Assigned task:
In the records below, find every line with the word "computer" and copy it.

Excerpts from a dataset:
**********

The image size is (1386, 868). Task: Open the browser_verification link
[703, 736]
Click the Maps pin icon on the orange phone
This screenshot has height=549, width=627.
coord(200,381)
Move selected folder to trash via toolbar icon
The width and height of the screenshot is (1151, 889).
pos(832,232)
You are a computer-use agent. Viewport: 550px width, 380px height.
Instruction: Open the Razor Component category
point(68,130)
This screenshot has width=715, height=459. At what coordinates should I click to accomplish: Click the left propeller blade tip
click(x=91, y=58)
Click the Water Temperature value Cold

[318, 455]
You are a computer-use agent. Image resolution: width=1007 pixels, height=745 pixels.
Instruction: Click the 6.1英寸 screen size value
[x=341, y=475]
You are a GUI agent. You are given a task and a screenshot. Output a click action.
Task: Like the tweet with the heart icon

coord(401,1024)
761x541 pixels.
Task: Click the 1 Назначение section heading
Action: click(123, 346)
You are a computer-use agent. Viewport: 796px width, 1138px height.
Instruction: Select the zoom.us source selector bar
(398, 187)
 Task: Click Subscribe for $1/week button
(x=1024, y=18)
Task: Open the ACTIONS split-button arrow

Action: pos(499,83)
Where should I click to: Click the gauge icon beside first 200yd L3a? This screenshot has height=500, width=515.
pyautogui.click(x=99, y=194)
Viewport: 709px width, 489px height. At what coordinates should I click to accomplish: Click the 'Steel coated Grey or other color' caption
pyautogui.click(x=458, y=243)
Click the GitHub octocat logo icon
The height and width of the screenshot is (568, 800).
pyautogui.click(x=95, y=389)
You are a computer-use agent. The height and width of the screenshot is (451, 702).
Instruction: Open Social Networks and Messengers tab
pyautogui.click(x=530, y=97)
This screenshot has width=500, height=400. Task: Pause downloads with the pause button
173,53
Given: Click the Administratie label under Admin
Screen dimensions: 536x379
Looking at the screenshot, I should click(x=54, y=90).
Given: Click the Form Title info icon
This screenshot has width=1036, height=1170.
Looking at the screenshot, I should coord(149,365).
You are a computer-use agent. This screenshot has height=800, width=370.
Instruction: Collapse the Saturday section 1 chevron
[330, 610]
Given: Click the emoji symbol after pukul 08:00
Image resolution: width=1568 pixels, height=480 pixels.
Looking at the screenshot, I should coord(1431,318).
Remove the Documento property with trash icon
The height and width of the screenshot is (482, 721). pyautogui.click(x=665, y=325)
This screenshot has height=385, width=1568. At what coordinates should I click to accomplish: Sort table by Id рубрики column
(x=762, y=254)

**********

Solution to this task:
You are a computer-use agent. Viewport: 550px width, 380px height.
You are a computer-use agent. Image resolution: width=1007 pixels, height=745 pixels.
You are a computer-use agent. Viewport: 796px width, 1138px height.
You are a computer-use agent. The height and width of the screenshot is (451, 702).
You are a computer-use agent. This screenshot has height=800, width=370.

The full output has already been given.